WESTERN BALKAN
Where it all began
Even though the war in Bosnia Herzegovina officially came an end in 1995 (and in Kosovo 2001), the war still linger inside people’s minds and hearts. On one hand the older generation, who has lived and fought a war on different sides of the frontline, still remember all the atrocities they have witnessed. On the other hand the younger post-war generation has grown up with nationalistic and ethnocentric politicians pursuing further cleavages and initiatives between nations, regions, entities as well as ethnic population groups and minorities across the region – for example the school system, which in many cities are still divided along ethnic affiliations and which is known as: “two-schools-under-one-roof”.
In this way, many communities have developed into a so-called “split-screen-nightmare”, where children and young people from one side of the road do not go to school or spend their leisure time together with children from the other side of the road. In other words, they don´t share the present and their future together and their neighbours become “the others” who are the ones you talk about and not the peers you talk with.

- **GIVEN DATA**:
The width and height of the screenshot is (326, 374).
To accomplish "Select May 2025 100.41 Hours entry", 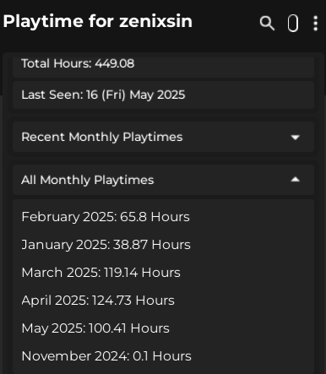I will pyautogui.click(x=95, y=328).
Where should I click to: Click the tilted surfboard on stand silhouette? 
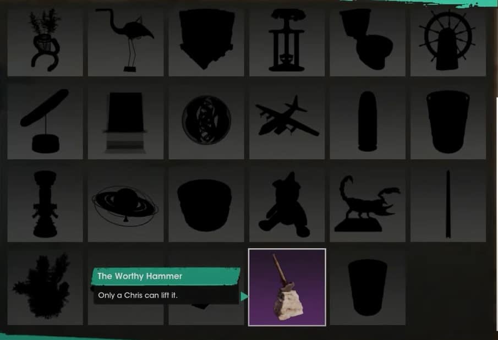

- **REQUEST**: How would you render this sentence from the Western Balkan page in Spanish: "In this way, many communities have developed into a so-called “split-screen-nightmare”, where children and young people from one side of the road do not go to school or spend their leisure time together with children from the other side of the road."?

- **TASK RESULT**: De este modo, muchas comunidades se han convertido en una llamada «pesadilla de pantalla dividida», donde los niños y jóvenes de un lado de la calle no van a la escuela ni pasan su tiempo libre junto con los niños del otro lado de la calle.